You can enable VRRPv3 by configuring the version-3 statement at the [edit protocols vrrp] hierarchy level (for IPv4 or IPv6 networks). Configure the same protocol version on all VRRP routers on the LAN.

Functionality of VRRPv3 Features

Some Junos OS features differ in VRRPv3 from previous VRRP versions.

VRRPv3 Authentication

When VRRPv3 (for IPv4) is enabled, it does not allow authentication.

  • The authentication-type and authentication-key statements cannot be configured for any VRRP groups.

  • You must use non-VRRP authentication.

VRRPv3 Advertisement Intervals

VRRPv3 (for IPv4 and IPv6) advertisement intervals must be set with the fast-interval statement at the [edit interfaces interface-name unit 0 family inet address ip-address vrrp-group group-name] hierarchy level.

  • Do not use the advertise-interval statement (for IPv4).

  • Do not use the inet6-advertise-interval statement (for IPv6).

Unified ISSU for VRRPv3

Design changes for VRRP unified in-service software upgrade (ISSU) are made in Junos OS Release 15.1 to achieve the following functionality:

  • Maintain protocol adjacency with peer routers during unified ISSU. Protocol adjacency created on peer routers for the router undergoing unified ISSU should not flap, which means that VRRP on the remote peer router should not flap.

  • Maintain interoperability with competitive or complementary equipment.

  • Maintain interoperability with other Junos OS releases and other Juniper Network products.

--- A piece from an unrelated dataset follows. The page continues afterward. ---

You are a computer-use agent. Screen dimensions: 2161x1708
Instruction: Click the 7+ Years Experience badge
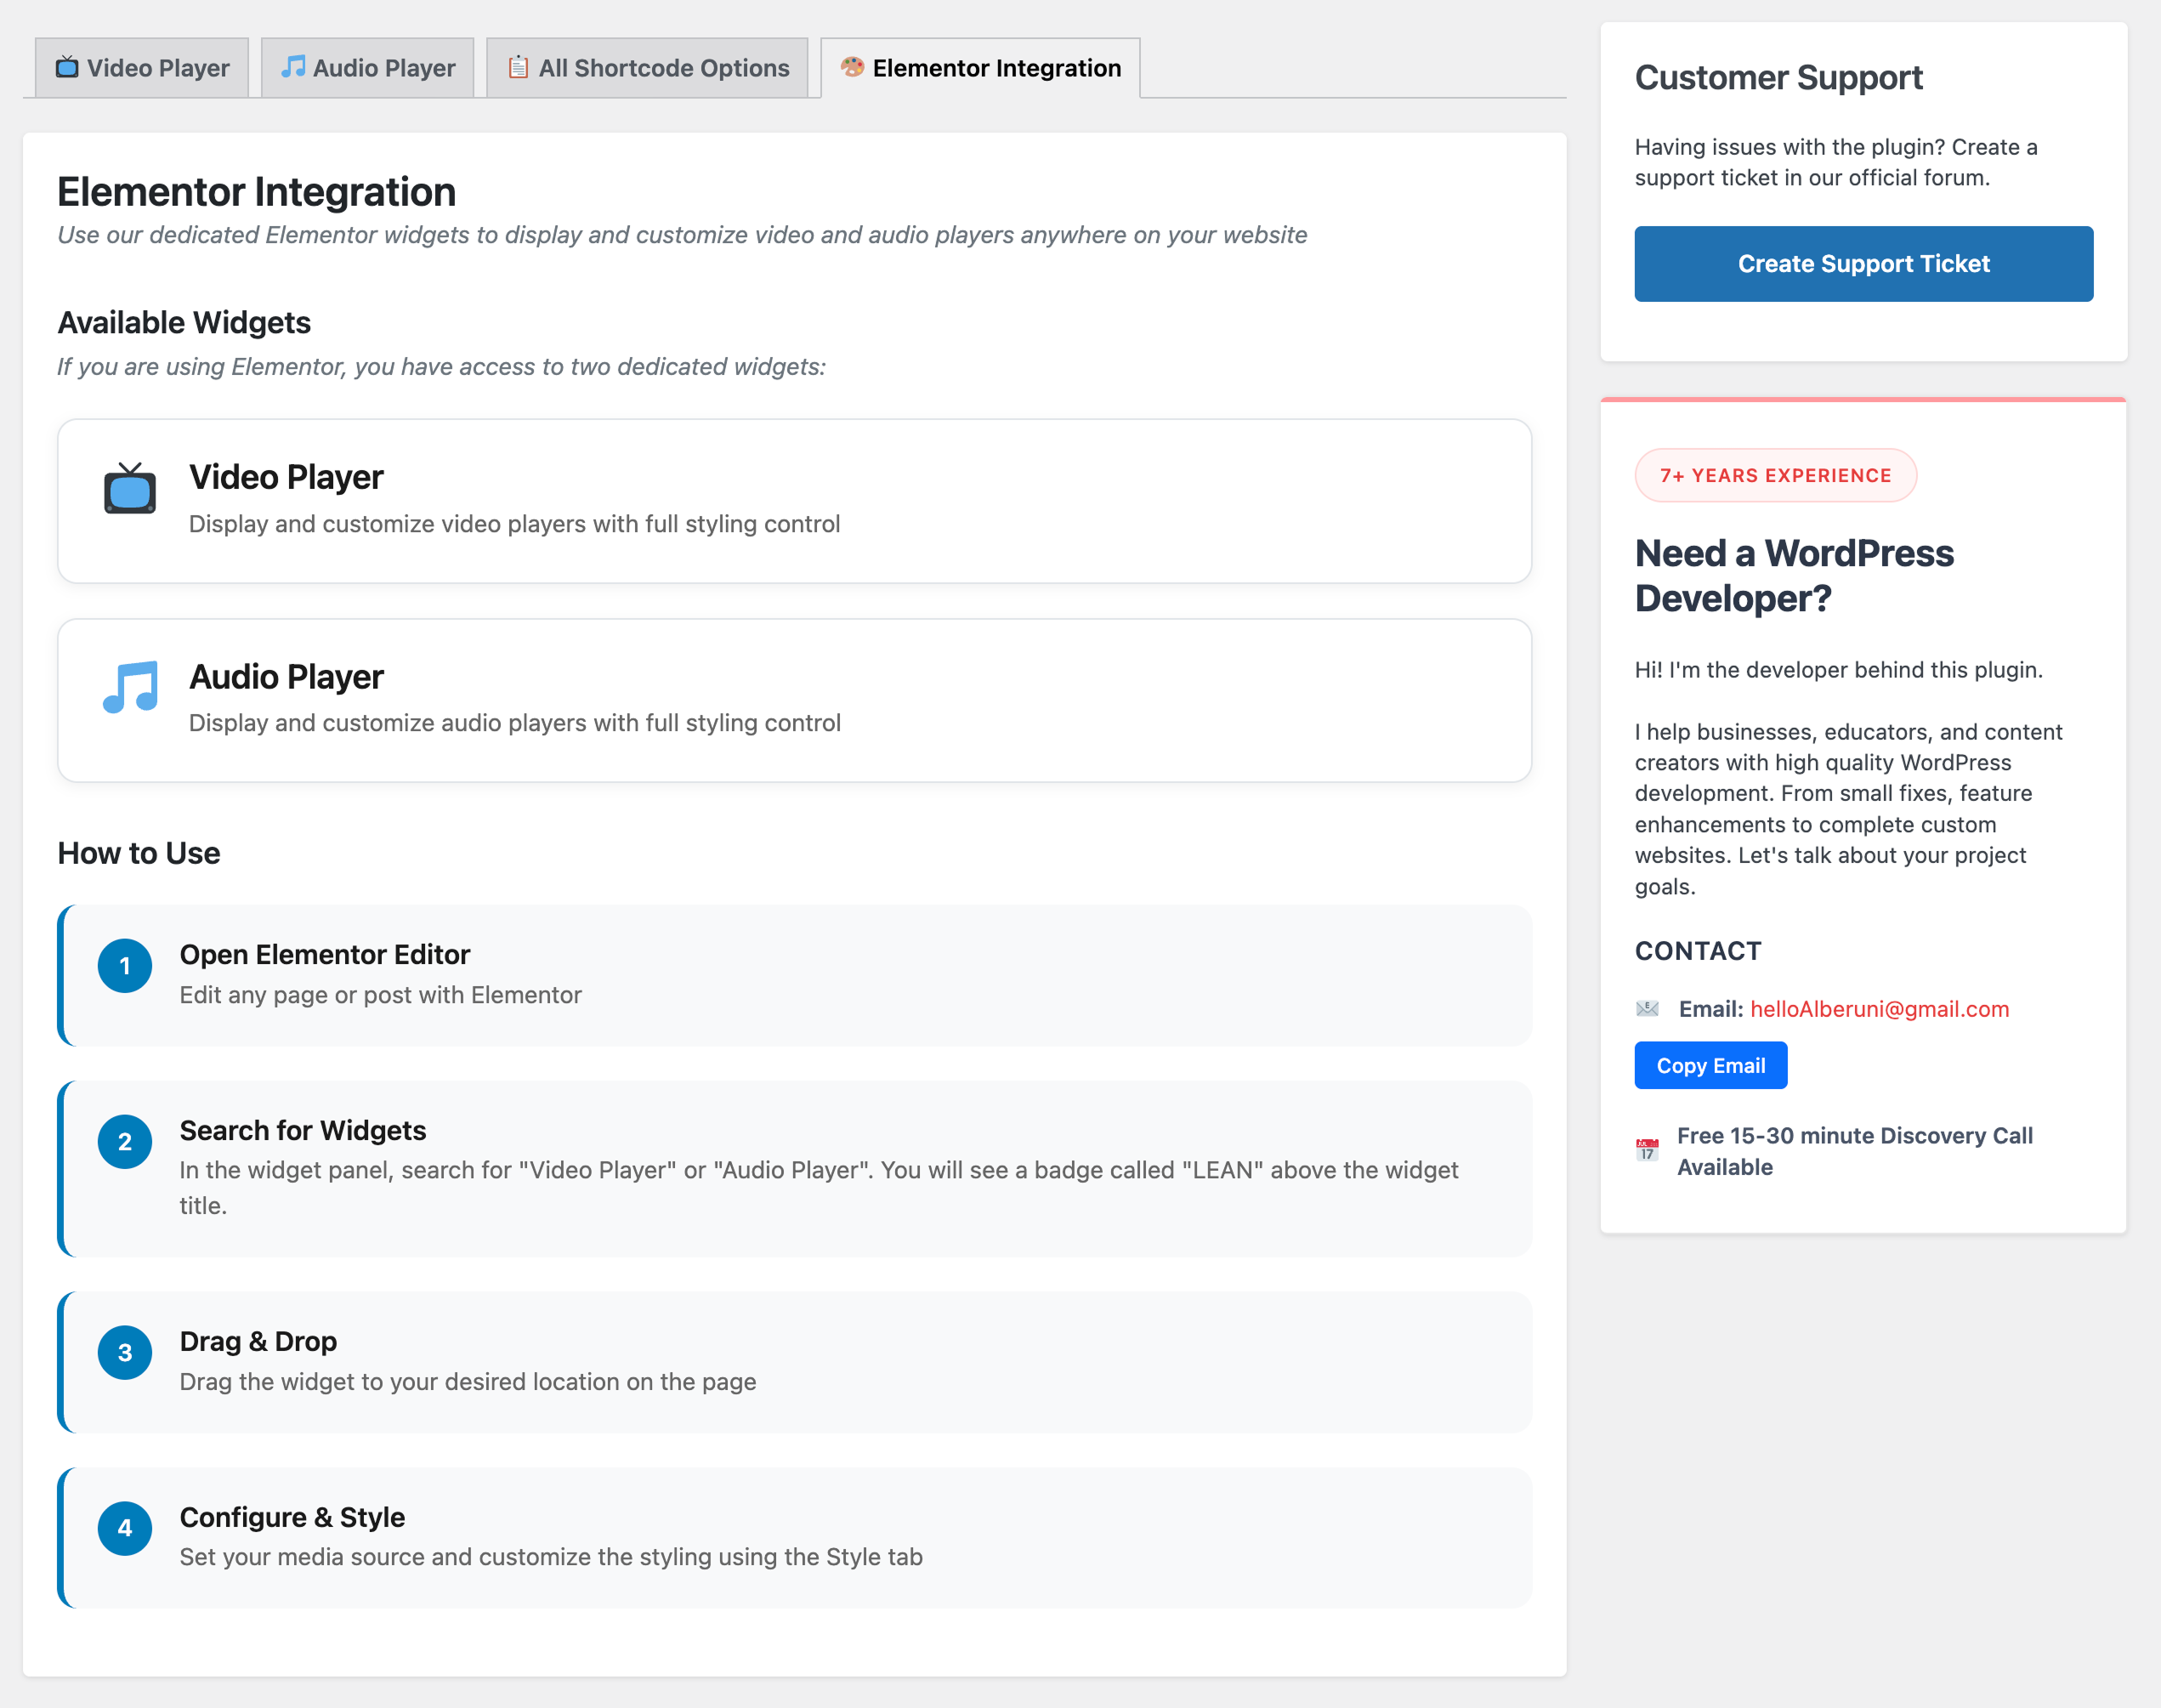1775,475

The values of the following configurations (found at the [edit interfaces interface-name unit 0 family inet address ip-address vrrp-group group-name] hierarchy level) need to be kept at maximum values to support unified ISSU:

  • On the master router, the advertisement interval (the fast-interval statement) needs to be kept at 40950 milliseconds.

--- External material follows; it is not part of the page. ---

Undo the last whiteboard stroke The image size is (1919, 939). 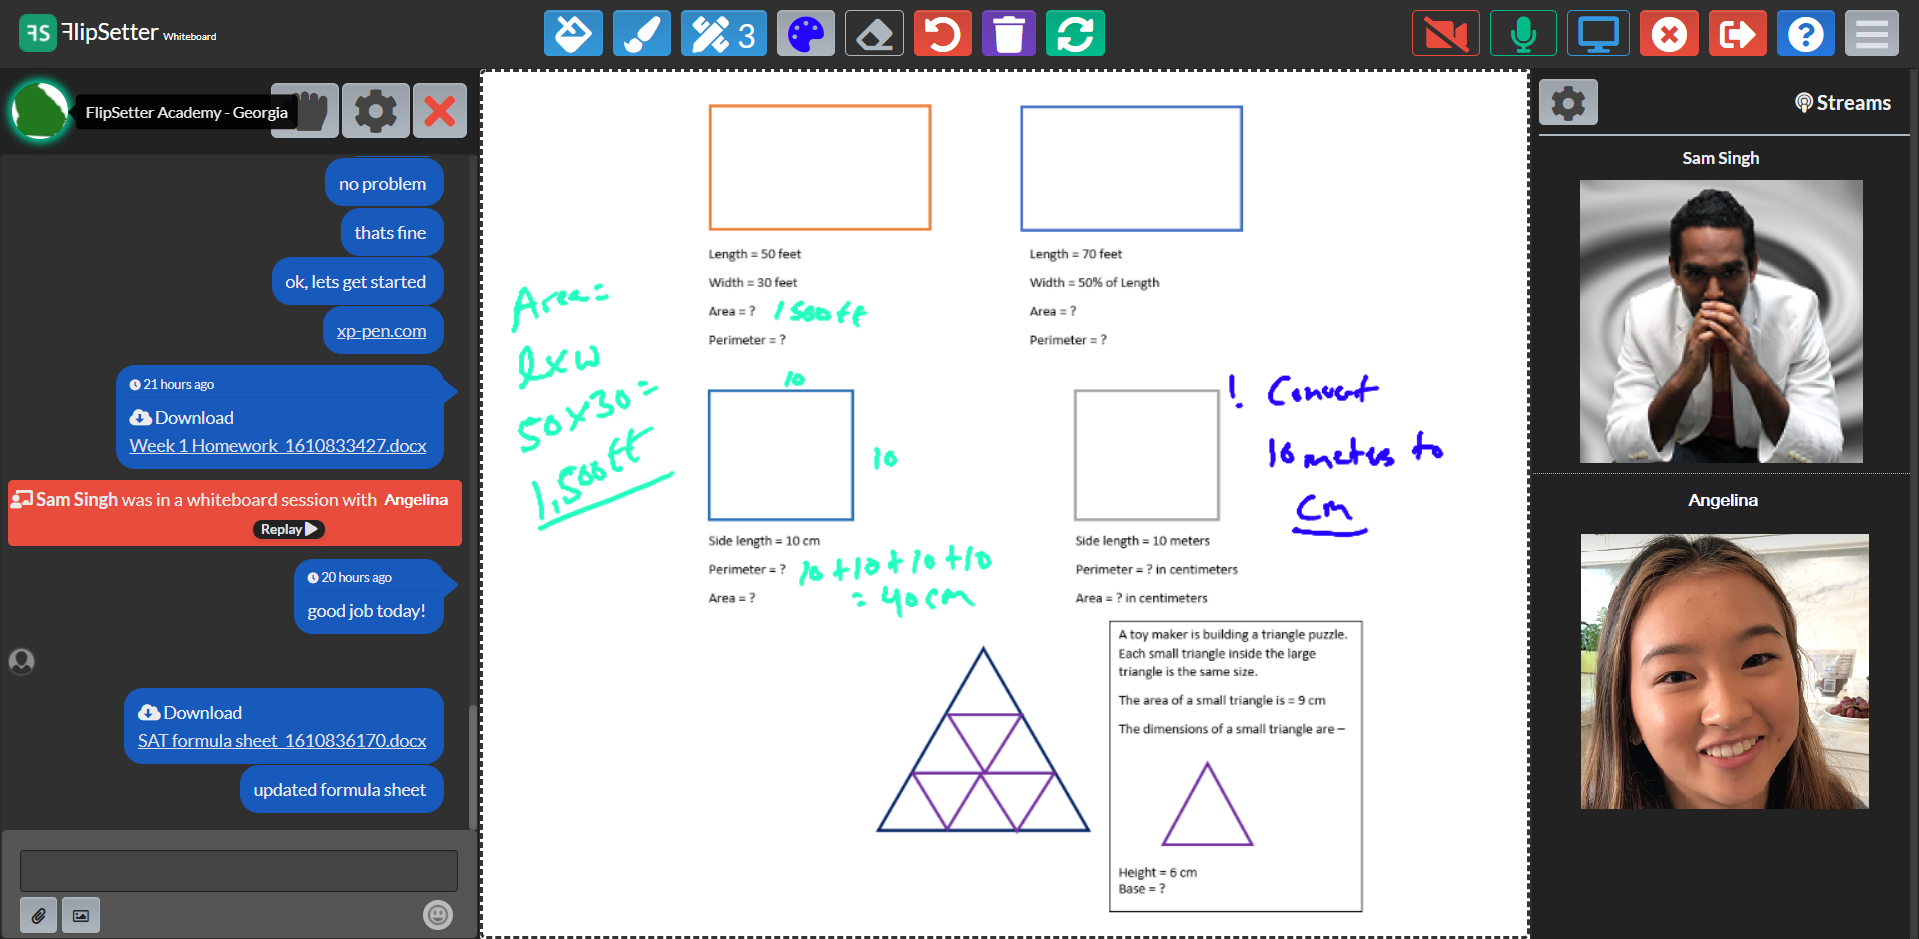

  • On the backup router, the master-down interval (the advertisements-threshold statement) needs to be kept at the largest threshold value.

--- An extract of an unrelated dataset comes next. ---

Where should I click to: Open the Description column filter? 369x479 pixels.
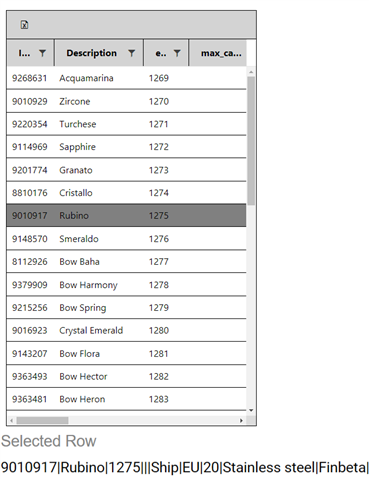pos(132,53)
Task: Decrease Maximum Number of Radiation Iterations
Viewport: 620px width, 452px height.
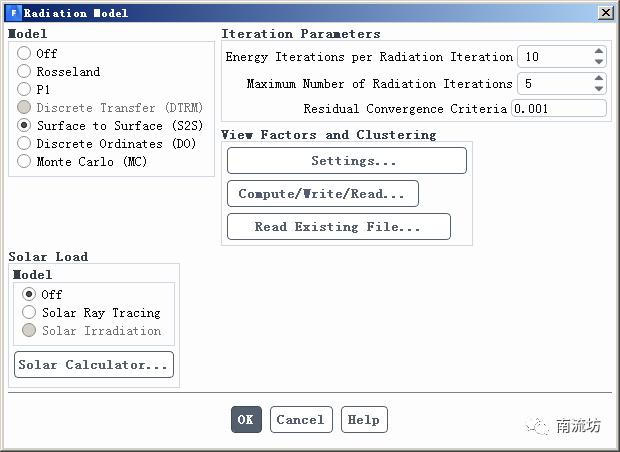Action: click(598, 89)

This VRRP unified ISSU design only works for VRRPv3. It is not supported on VRRPv1 or VRRPv2. Other limitations include the following:

  • The VRRP unified ISSU takes care of VRRP only. Packet forwarding is the responsibility of the Packet Forwarding Engine. The Packet Forwarding Engine unified ISSU should ensure uninterrupted traffic flow.

  • VRRP is not affected by any change event during unified ISSU, for example, the switchover of the master Routing Engine to backup or the backup Routing Engine to master.

  • VRRP might stop and discard any running timer before entering into unified ISSU. This means the expected action upon the expiry of the timer never takes place. However, you can defer unified ISSU until the expiration of all running timers.

  • Unified ISSU at both local and remote routers cannot be done simultaneously.

Release History Table
Release
Description
Junos OS Release 12.2 and later releases support VRRPv3.